# Opinion on this buck to breed to



## Udderly_Obsessed (Aug 18, 2014)

Hi Everyone! 
So I would like some opinion... I want to breed my PB doe, Sunnywood MozzarELLA, this winter. There is a buck a couple of hours away from me that I was looking at, and I was wondering if you had any opinions on if they would be a good match. Photos below are of Ella and her dam (Sunnywood Brie) and her sire (Tiny Angels Levi Blues)


----------



## Udderly_Obsessed (Aug 18, 2014)

Sorry, the picture of her dam is not all that great... let me know if you can't judge and I will try to get another one...


----------



## Udderly_Obsessed (Aug 18, 2014)

Here is the buck, and below him are his sire and dam. He is polled. Ella's paternal granddam was also polled, so would this present problems or not?


----------



## Udderly_Obsessed (Aug 18, 2014)

OOps sorry, on the top he (Rolling Acres Farm REM Maverick) is on the right and his sire (Fairlea Rembrandt) is on the left. His dam is Macilwham Farm Ballerina.


----------



## KW Farms (Jun 21, 2008)

I think you can find something better. His dam's udder is enough for me to tell you to keep looking. Really poor medial and teat placement, teats are small, and escutcheon is low. I do like the width, but I would never keep a buck out of her. Her conformation as well as the buckling's sire's conformation looks average...nothing special. Can't really see through the buckling's fluffy coat. I would keep looking.


----------



## Udderly_Obsessed (Aug 18, 2014)

Thanks Kylee. Unfortunately, where I live there is not much to choose from but I have a few reserve plans. Thanks for your opinion!


----------



## GlassvilleDairyGoats (Jun 1, 2014)

I agree with Kylee.


----------



## J.O.Y. Farm (Jan 10, 2012)

I will say, I've seen this boy and his dam in person, and they look MUCH nicer  she even placed fairly well if I remember correctly at the show.. She's really skittish and such so I know it's hard for them to get a decent picture.


----------



## Emzi00 (May 3, 2013)

Honestly, he isn't terrible.

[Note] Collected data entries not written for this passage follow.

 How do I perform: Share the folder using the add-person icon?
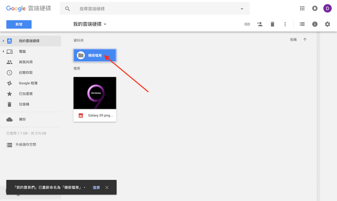point(260,24)
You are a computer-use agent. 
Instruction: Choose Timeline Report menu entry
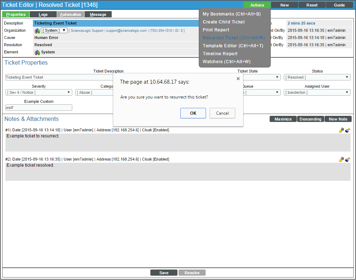(x=220, y=54)
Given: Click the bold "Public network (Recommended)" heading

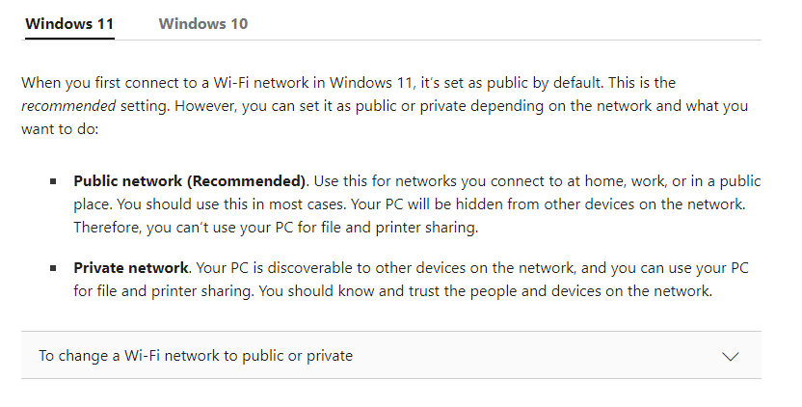Looking at the screenshot, I should click(x=190, y=181).
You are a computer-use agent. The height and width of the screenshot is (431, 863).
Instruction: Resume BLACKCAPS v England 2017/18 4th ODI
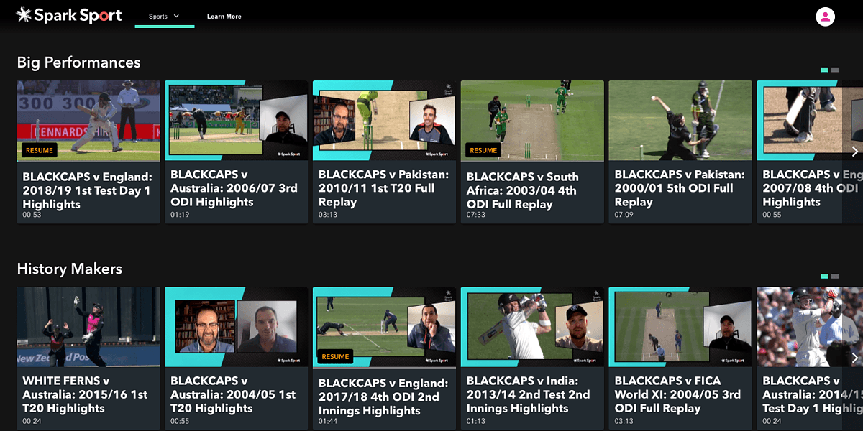tap(335, 356)

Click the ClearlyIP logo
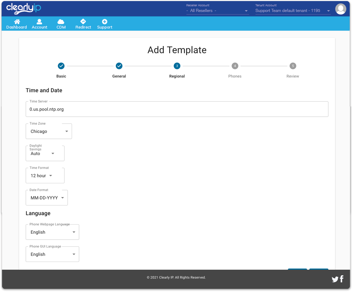pyautogui.click(x=24, y=8)
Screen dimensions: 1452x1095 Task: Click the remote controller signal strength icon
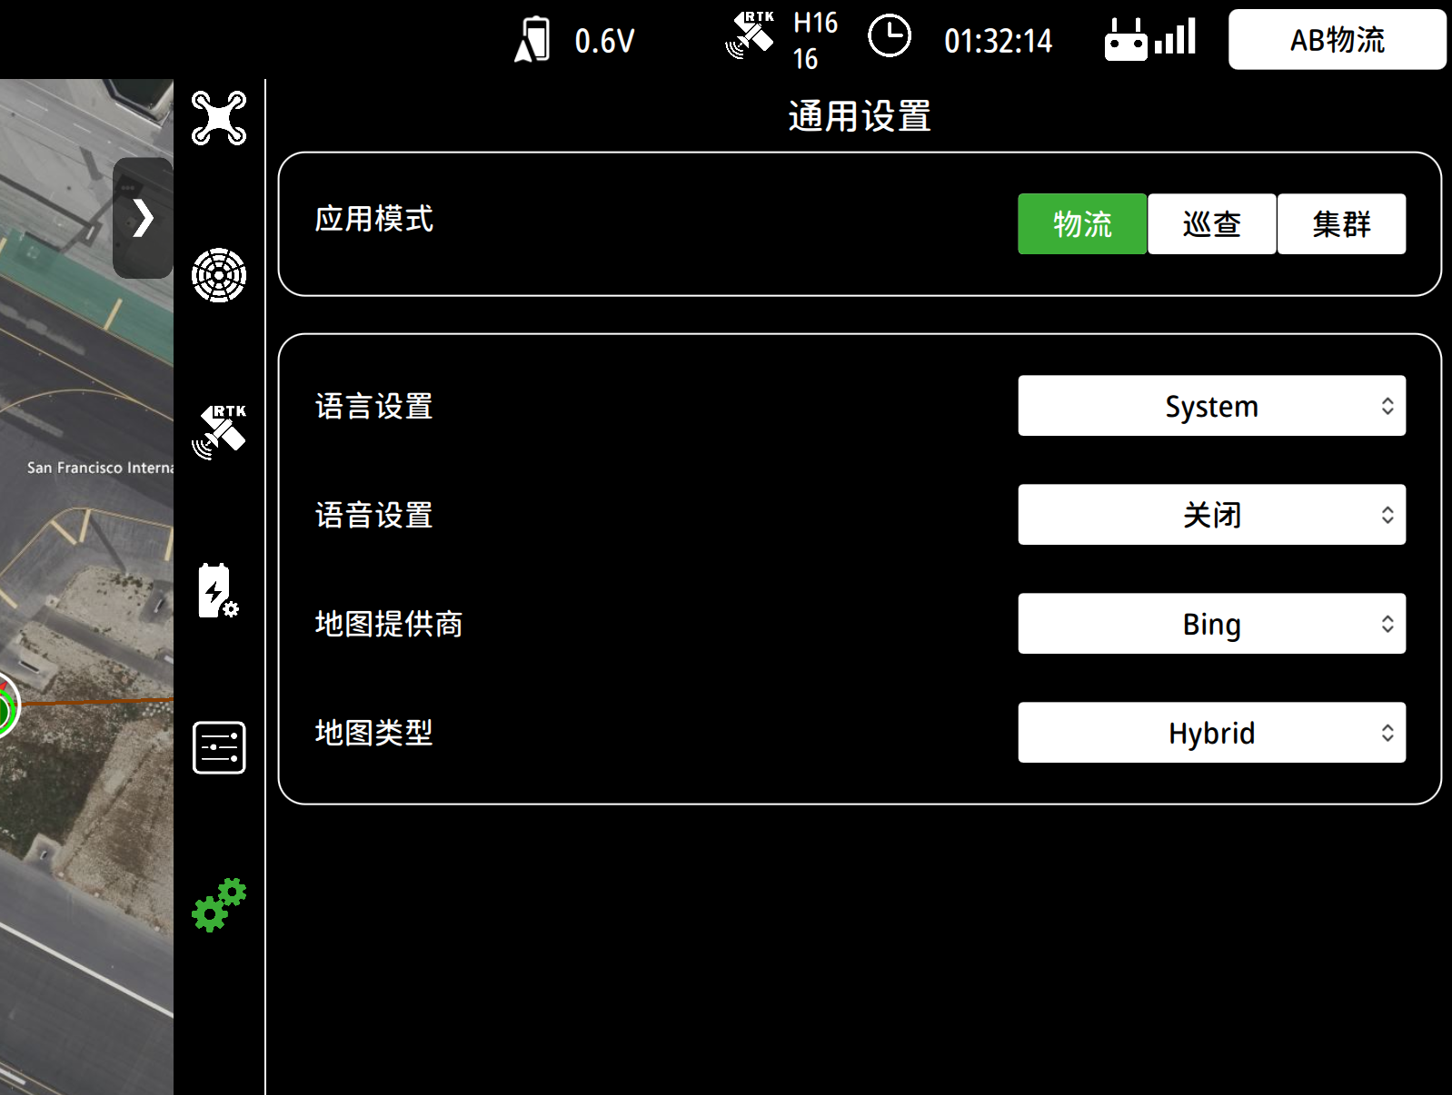tap(1149, 40)
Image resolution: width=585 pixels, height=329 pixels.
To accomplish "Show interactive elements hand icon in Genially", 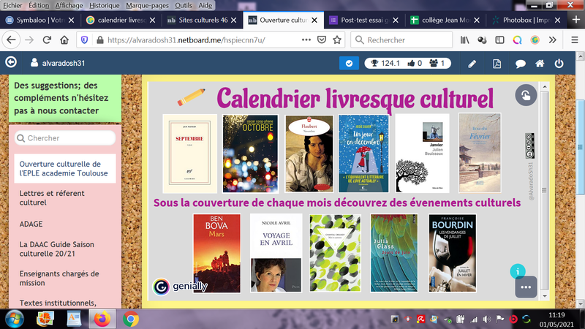I will 525,96.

The one thing that really keeps me from saying that he's a good choice is his dam's teats. The rest of her udder isn't terrible at all, yes she could be higher in the escutcheon, but it's really not too bad. If you know what you're looking at, you can tell, even with a crappy picture, that his dam has a pretty decent build conformation wise. His sire isn't terrible, but not extraordinary either. Keep looking to see if you can find something better, but it's definitely not the end of the world if you end up breeding to him.


----------



## Udderly_Obsessed (Aug 18, 2014)

Thanks guys :grin: This really helps. I did hear somewhere that the buck's dam was abused, so that doesn't help...


----------



## J.O.Y. Farm (Jan 10, 2012)

Udderly_Obsessed said:


> Thanks guys :grin: This really helps. I did hear somewhere that the buck's dam was abused, so that doesn't help...


Yah, I believe prior to her owner now, she wasn't handled well.. She's got a real loving home now though


----------